Obesity prevalence is a concern across all age groups and both genders [1]; a subsequent model was therefore estimated to investigate results by demographic categories. Three age groups were specified: 18–39 years of age, 40–59 years of age, and 60 years of age or older. Main effects were included for age group and gender, as well as their interactions with time and each other. Both models included random intercepts at coach and participant levels, and random slopes for time at the participant level. Coach-level random slopes for time were not significant (details below) and were therefore excluded. Models were estimated using data from all participants with 2 or more weight observations available.

Models were used to test the null hypothesis of zero weight change relative to baseline; in addition, observed weight changes were compared to those targeted by in-person weight management interventions. A 5% weight reduction relative to baseline is likely the most widely-used clinical target for in-person weight management programs. This target, for example, is used in CDC-recognized diabetes prevention programs [21]. Weight reduction of 5% is often targeted because it has been shown to produce clinically meaningful benefits, including reductions in hemoglobin A1c, blood pressure, and LDL [9,22]. Differences between observed 12-month weight changes and this 5% weight reduction benchmark were investigated across BMI categories and demographic groups.

Engagement variables were significantly right skewed (all P's < .01; testing procedure detailed elsewhere [23]) and were therefore right Winsorized at the 99th percentile. This retains "power users" without allowing any single participant to have an inordinate impact on results. Engagement variables were averaged across program weeks, within participants. A third model was estimated, with weight predicted from program time, each of the aforementioned engagement variables, and interactions between time and each engagement variable.

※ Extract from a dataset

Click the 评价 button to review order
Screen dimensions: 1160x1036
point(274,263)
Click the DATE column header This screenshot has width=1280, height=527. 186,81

Some weights were measured using automated data transmission from a connected digital scale. In other cases, weight was measured using a traditional scale, with weight values entered manually by the participant. Weight values collected during onboarding, moreover, were self-reported. In a sensitivity analysis, full model results were compared to results observed when manually-entered weights—which may be less reliable—were excluded.

To assess risk of attrition bias, 9-month weights were compared across 2 groups: participants who had weight observations available at or after 12 months, and those who did not. If post-9-month weights differ systematically as a function of post-9-month attrition, then we would expect 9-month weights to differ across these groups. This analysis makes the reasonable assumption that 9- and 12-month weights correlate within participants.

Wald asymptotic confidence intervals and P values were utilized, an appropriate method for this large sample [24]. Heterogeneities across participants in baseline weights and rates of change were tested with likelihood ratio χ2 tests [20]. Stata/IC 14.0 (StataCorp, College Station, TX) was used for all analyses, with two-sided P's < .05 defined as statistically significant.

Results

Of 1,253 adults who completed screening and enrolled in the Vida weight management intervention, 84 (6.7%) transitioned to other Vida programs, while 457 (36.5%) had only one weight observation available and were therefore excluded. Another 29 participants (2.3%) were excluded due to other missing data (eg, missing values for height and thus BMI). The remaining 683 (54.5%) adults had 2 or more weight observations available and were therefore included in analyses. A total of 29,051 weights observed across the 12-month study period were analyzed. Participants reported a mean (SD) of 42.5 (90.4) weight observations.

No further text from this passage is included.